Working with Buckets#

Files in storage buckets can be viewed from the Google Cloud Console or Google Cloud Command Line Interface from managed endpoints. These tools can also be used to transfer files, delete files, and manage file permissions. To open and work with files, they must be transferred to the local storage on a VM in the SDE environment. Storage buckets cannot be mounted like an external drive or otherwise synced to VMs.
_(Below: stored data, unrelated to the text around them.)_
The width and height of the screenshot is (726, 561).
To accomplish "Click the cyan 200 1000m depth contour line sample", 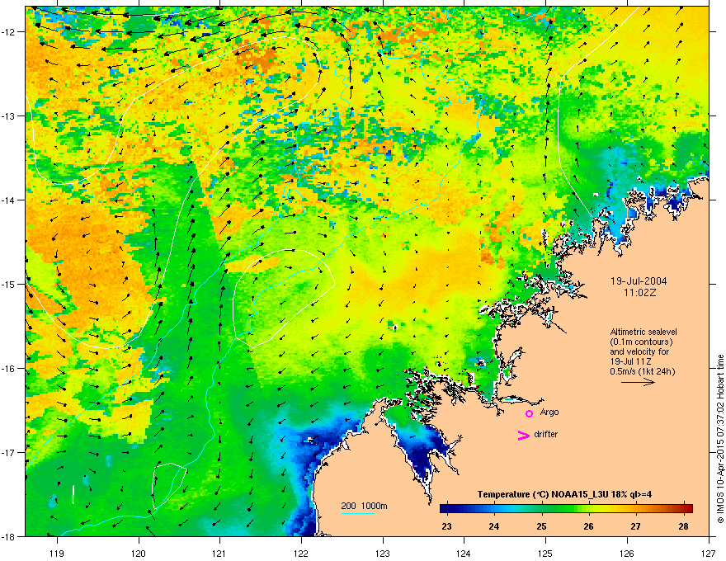I will click(358, 513).
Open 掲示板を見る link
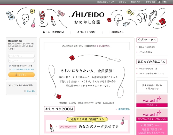The height and width of the screenshot is (135, 173). [124, 109]
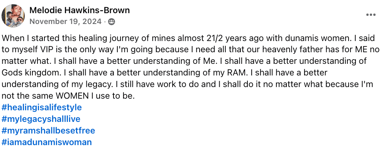
Task: Open the post options three-dot menu
Action: 371,15
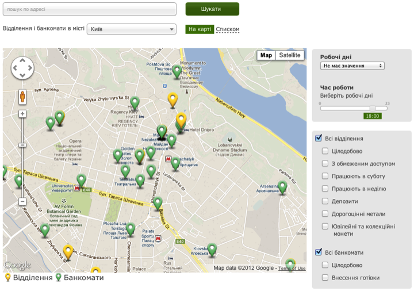
Task: Uncheck the 'Всі відділення' checkbox
Action: click(319, 139)
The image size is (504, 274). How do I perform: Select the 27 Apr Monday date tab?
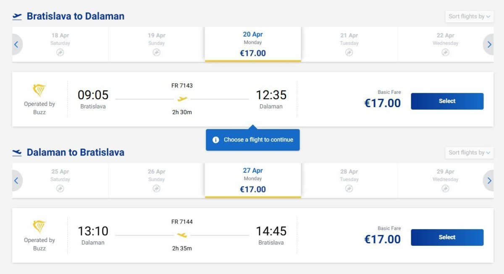tap(253, 180)
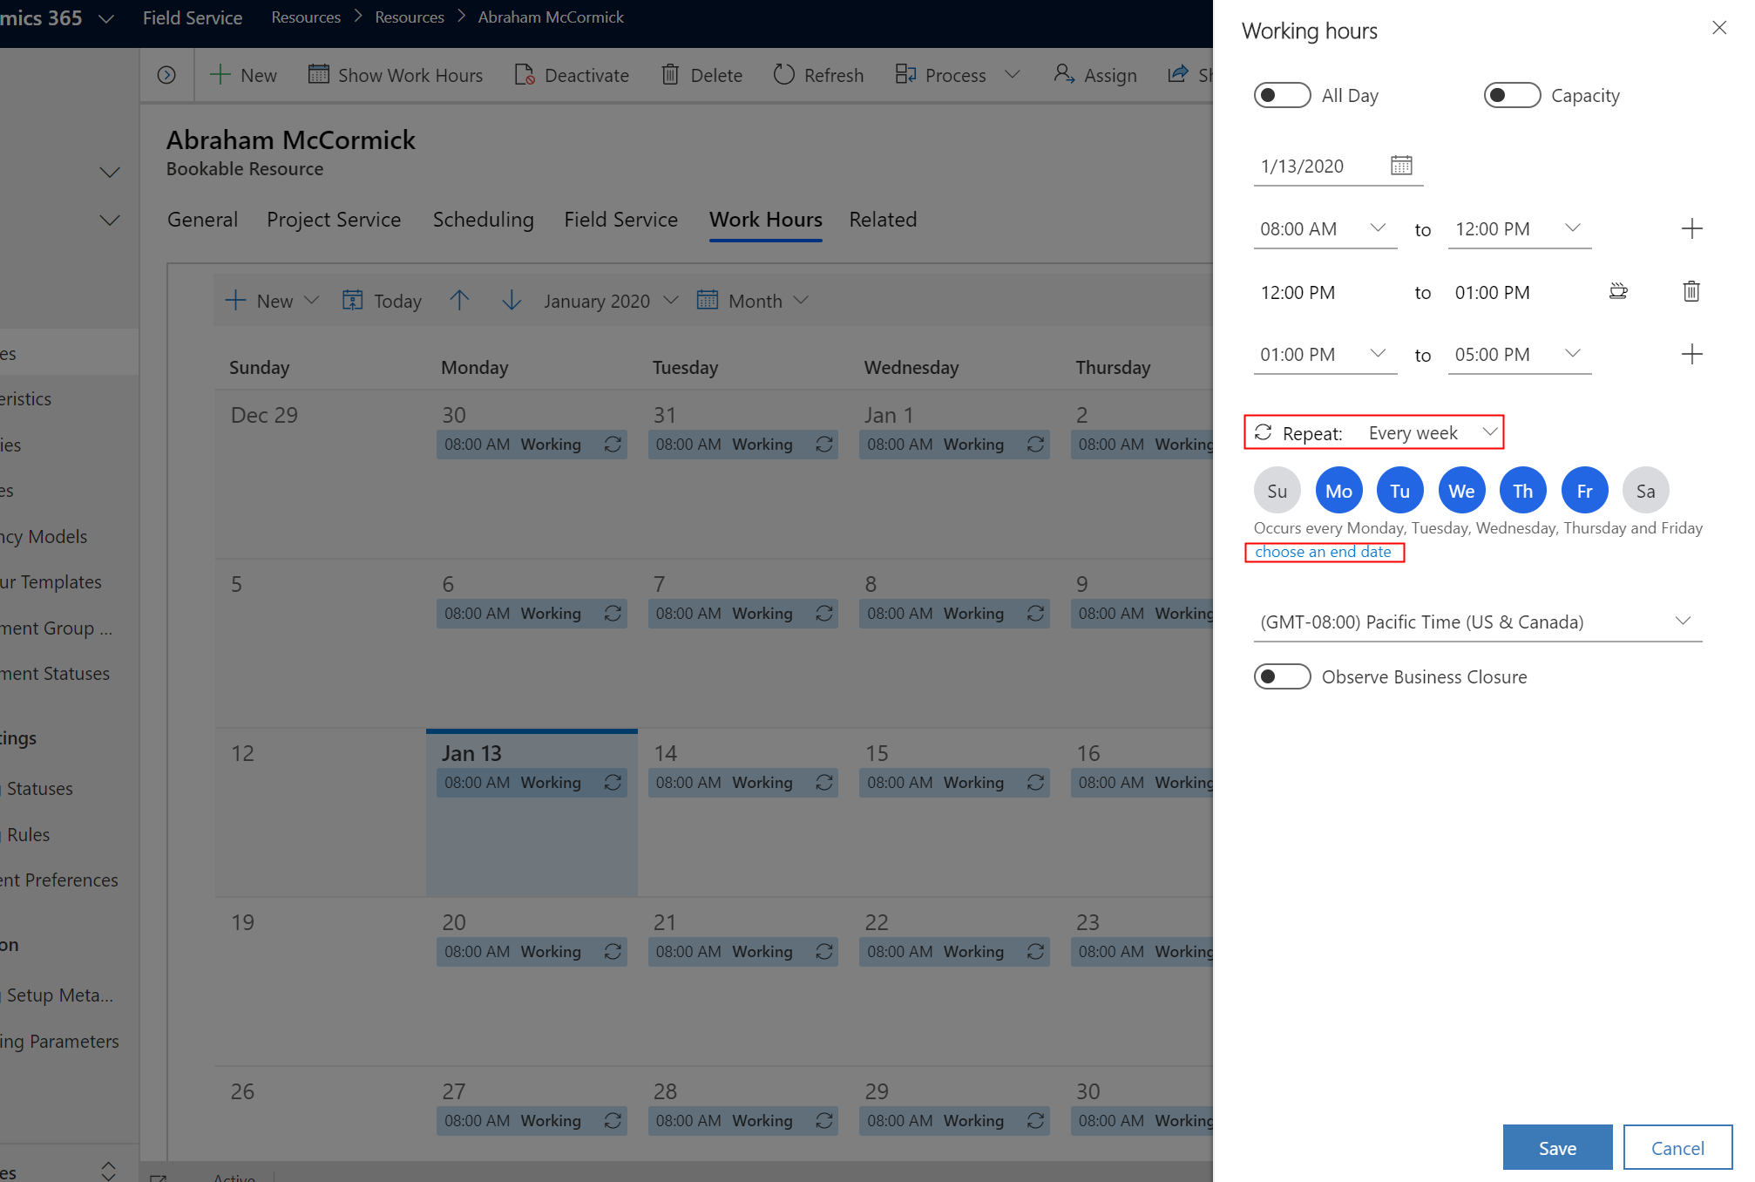
Task: Toggle the All Day switch on
Action: point(1280,95)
See the SDE User Guide for detailed instructions on working with storage buckets.

VM Attached Storage#

Each virtual machine (VM) in the SDE includes 200 GB local storage that is directly attached to it.
This storage behaves like a built-in hard drive. It is fast, secure, and accessible only from the VM.
This storage is useful for saving active research files, temporary datasets, or analysis outputs generated during your session. Files can be transferred between storage buckets and this VM storage to work with them. Local VM storage is deleted if a VM is deleted, so data sets and other files that need to be used again must be stored in storage buckets instead.

  • Data stored on a VM’s local disk stays within the SDE environment. It cannot be accessed directly from the Internet.
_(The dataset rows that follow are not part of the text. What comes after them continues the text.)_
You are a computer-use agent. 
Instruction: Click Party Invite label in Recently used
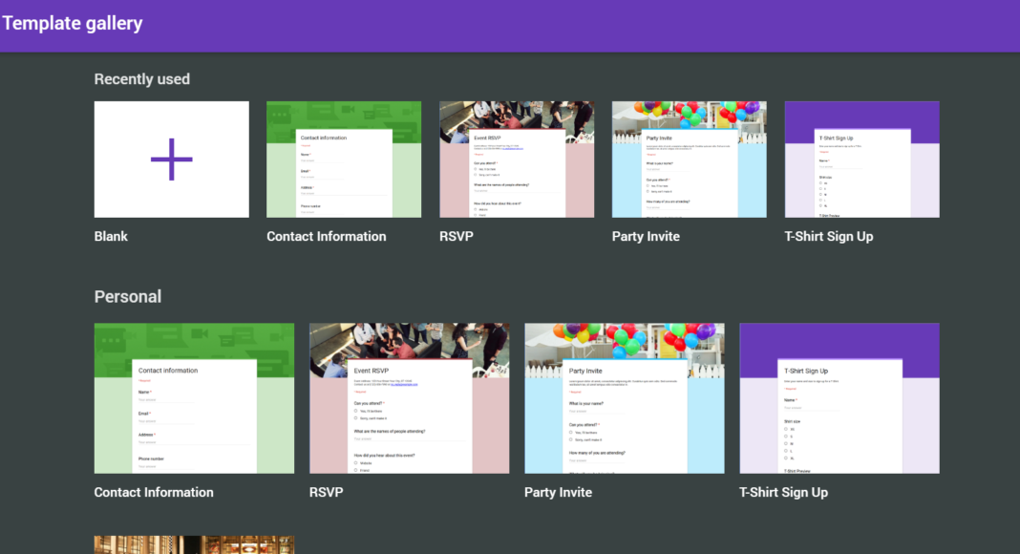(x=646, y=237)
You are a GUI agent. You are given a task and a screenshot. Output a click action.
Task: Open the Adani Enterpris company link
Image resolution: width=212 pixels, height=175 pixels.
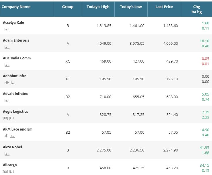(16, 40)
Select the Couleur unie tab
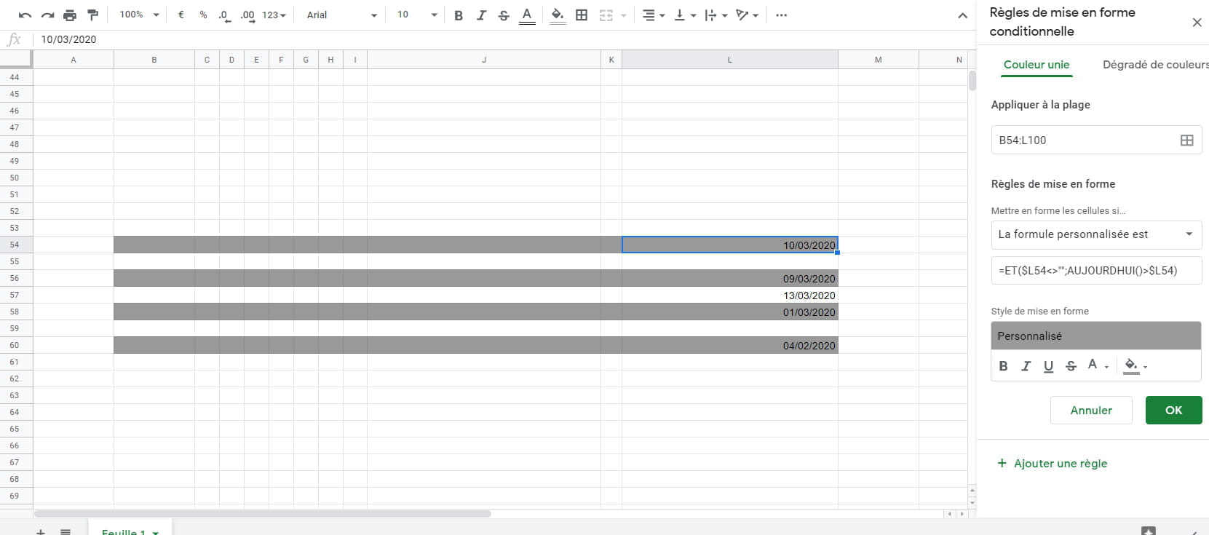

  • Storage size and performance can be adjusted. Contact Northwestern IT if different resources are needed.

Data Loss due to VM Deletion

Attached storage is persistent across VM restarts (“starting” and “stopping” the same VM) but it is not automatically backed up. Important data should be copied to a storage bucket.

In the event that a VM is intentionally or accidentally deleted, attached storage might also be lost. Keep a copy of your files in storage buckets at all times.

BigQuery#

BigQuery allows researchers to store, manage, and analyze large, structured datasets efficiently. It combines data storage with computational capabilities. Data can be accessed using SQL commands. This service is especially useful for projects that involve large-scale data analysis or collaborative data access.

  • BigQuery is optimized for structured and tabular data. It’s best for analysis, not for raw file storage.

  • Access to BigQuery is managed by a Data Engineer, who controls who can view, query, or edit datasets.

  • Data Engineers can create datasets and tables and import data to BigQuery. Researcher/Data Analysts can query tables they are given access to.

  • Query results can be exported to a storage bucket for analysis if needed.

  • Python and R packages are available for interacting with data stored in BigQuery.